[Design Requirements for Insulation Coordination of Connection Terminals in Electrical Connection Application of Low Voltage Equipment]: Insulation Coordination of Low Voltage Equipment has higher requirements for connection terminals from design structure to material selection. This paper attempts to analyze the application and design requirements of connection terminals in Low Voltage Electrical Appliances from the principles of insulation coordination and insulation coordination requirements of low voltage equipment: Insulation Coordination principle, insulation co-or.

Insulation coordination of low-voltage equipment has higher requirements for terminal from design structure to material selection. This paper attempts to analyze the application and design requirements of terminal in low-voltage electrical appliances from the principle of insulation coordination and insulation coordination requirements of low-voltage equipment.

Insulation co-ordination principle

Insulation coordination refers to the selection of electrical insulation characteristics according to the use requirements of products and the surrounding environment. Only based on the strength of various functions (such as voltage and other factors) endured during its lifetime, can the final goal of product insulation coordination be achieved.

1. Considering the working environment of low-voltage equipment, there are roughly the following factors affecting insulation coordination:

Rated voltage related to equipment; rated insulation voltage; rated impulse voltage determined by overvoltage during operation of equipment. In addition, environmental conditions such as temperature, humidity, solar radiation, heating, ventilation, dust, water vapor, etc. Other factors such as pollution, material properties (CTI), voltage action time, frequency, altitude (atmospheric pressure), electric field conditions, uniform electric field, and non-uniform electric field.

2. Analysis of Insulation Damage and Influencing Factors

One is insulation breakdown (thermal breakdown), that is, under the action of strong electric field, the dielectric inside the dielectrics is heated by dielectric loss. If the heat can not be dissipated, the temperature rises continuously, resulting in the escape of low molecular volatiles and the destruction of the molecular structure of the material, and finally the insulation breakdown.

Influencing factors of insulation breakdown:

The breakdown voltage decreases with the increase of temperature-temperature.

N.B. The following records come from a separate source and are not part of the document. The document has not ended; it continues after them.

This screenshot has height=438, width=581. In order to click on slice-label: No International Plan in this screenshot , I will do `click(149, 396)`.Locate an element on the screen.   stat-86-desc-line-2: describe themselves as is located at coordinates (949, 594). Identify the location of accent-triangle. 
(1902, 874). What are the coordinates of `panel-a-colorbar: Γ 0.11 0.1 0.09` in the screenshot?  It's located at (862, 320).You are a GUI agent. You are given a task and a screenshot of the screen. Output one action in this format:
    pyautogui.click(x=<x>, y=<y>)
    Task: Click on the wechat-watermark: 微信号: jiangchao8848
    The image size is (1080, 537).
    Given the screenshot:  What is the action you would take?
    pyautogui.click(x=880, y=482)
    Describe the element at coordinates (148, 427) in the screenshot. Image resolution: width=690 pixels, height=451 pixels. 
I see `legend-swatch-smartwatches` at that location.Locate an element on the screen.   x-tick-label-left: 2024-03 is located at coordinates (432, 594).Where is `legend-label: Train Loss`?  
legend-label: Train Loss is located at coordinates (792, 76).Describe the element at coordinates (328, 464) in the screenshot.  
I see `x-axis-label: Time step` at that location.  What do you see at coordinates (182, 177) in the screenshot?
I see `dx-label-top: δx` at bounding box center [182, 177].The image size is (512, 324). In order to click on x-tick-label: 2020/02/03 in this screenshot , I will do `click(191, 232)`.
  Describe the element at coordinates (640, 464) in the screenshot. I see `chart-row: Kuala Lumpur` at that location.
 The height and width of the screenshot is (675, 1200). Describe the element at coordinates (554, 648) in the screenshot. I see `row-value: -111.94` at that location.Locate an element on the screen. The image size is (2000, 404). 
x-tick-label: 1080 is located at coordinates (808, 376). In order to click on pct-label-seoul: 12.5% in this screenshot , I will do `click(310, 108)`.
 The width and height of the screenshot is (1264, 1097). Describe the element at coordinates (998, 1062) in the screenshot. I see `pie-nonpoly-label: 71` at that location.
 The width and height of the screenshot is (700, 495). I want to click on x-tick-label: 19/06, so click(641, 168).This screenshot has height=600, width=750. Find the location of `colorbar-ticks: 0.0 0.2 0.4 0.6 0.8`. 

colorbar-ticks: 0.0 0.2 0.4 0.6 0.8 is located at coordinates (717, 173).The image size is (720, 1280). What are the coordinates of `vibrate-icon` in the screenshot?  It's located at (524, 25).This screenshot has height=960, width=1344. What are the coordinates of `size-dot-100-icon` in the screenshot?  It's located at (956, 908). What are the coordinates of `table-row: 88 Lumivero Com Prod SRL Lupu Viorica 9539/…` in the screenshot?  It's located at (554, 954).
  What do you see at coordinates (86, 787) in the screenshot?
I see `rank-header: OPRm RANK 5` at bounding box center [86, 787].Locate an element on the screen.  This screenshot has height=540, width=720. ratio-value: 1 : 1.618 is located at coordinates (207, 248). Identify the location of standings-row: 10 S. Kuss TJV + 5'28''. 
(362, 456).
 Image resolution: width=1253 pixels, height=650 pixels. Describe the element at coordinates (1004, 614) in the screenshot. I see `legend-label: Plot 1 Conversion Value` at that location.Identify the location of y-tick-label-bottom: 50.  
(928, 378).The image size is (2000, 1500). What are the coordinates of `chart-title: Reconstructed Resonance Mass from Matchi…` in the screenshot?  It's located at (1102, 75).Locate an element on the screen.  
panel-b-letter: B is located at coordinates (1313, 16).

The breakdown voltage decreases with the increase of humidity-humidity

The breakdown voltage of materials decreases with the increase of voltage-action time and voltage-action time.

The breakdown voltage of materials decreases with the increase of frequency-frequency

Material Thickness-Increasing Material Thickness, Disadvantageous Heat Dissipation and Decreasing Breakdown Voltage

The second is insulation aging, that is, the irreversible physical and chemical changes of insulating materials under the action of various factors in the process of equipment operation, which lead to the rapid changes of electrical and mechanical properties of materials and destroy them, which is insulation aging.

For example: thermal aging, low molecular volatiles or products escaped from insulating materials under the action of heat, oxygen and water alone or in combination; free radicals formed participated in chain reaction to break molecular chains; autocatalytic action induced accelerated material destruction; hydrolysis degradation; or polymer chain polymerization, which resulted in material performance degradation or complete destruction;

In addition, electrical aging, due to the partial discharge of ozone, nitrogen oxides, high-speed particles, as well as dielectric loss caused by partial discharge increases, resulting in material heating, resulting in material performance degradation or complete destruction.

Insulation aging factors:

Electric Field Strength-Increasing Electric Field Strength Accelerates Insulation Aging of Materials

With the increase of temperature-temperature, the insulation aging of materials will accelerate.

With the increase of humidity-humidity, the insulation aging of materials will accelerate.

With the increase of frequency-frequency, the insulation aging of materials will accelerate.

Pollution-Pollution Causes Partial Discharge and Accelerates Insulation Aging of Materials

In summary, the electrical strength of insulating materials used in connection terminals of low voltage electrical equipment is far greater than that of air. Therefore, when the insulation design of connection terminals with electrical gap fails to meet the requirements, the method of creeping distance should be adopted, that is, adding solid insulation between the two conductors for isolation.

Due to the defects in solid insulating materials (such as impurities and air gap), although the voltage is far less than the breakdown level, it will still damage its life due to partial discharge. The damage of solid insulating materials has a cumulative process during its life, and its irreversibility will eventually lead to breakdown or aging and loss of effectiveness. Under the action of high frequency voltage, the increase of dielectric loss and partial discharge will reduce the service life.

It is inappropriate to simply increase the thickness of the insulation structure of the terminal in order to obtain long-term voltage withstanding ability. Only through reasonable structural design can satisfactory results be achieved. Specifically, the design method must determine the minimum electrical clearance; the minimum creepage distance; or add some auxiliary measures: coating insulating materials; adding insulating sleeve or insulating liner; laying insulating film; anti-pollution and anti-moisture, etc.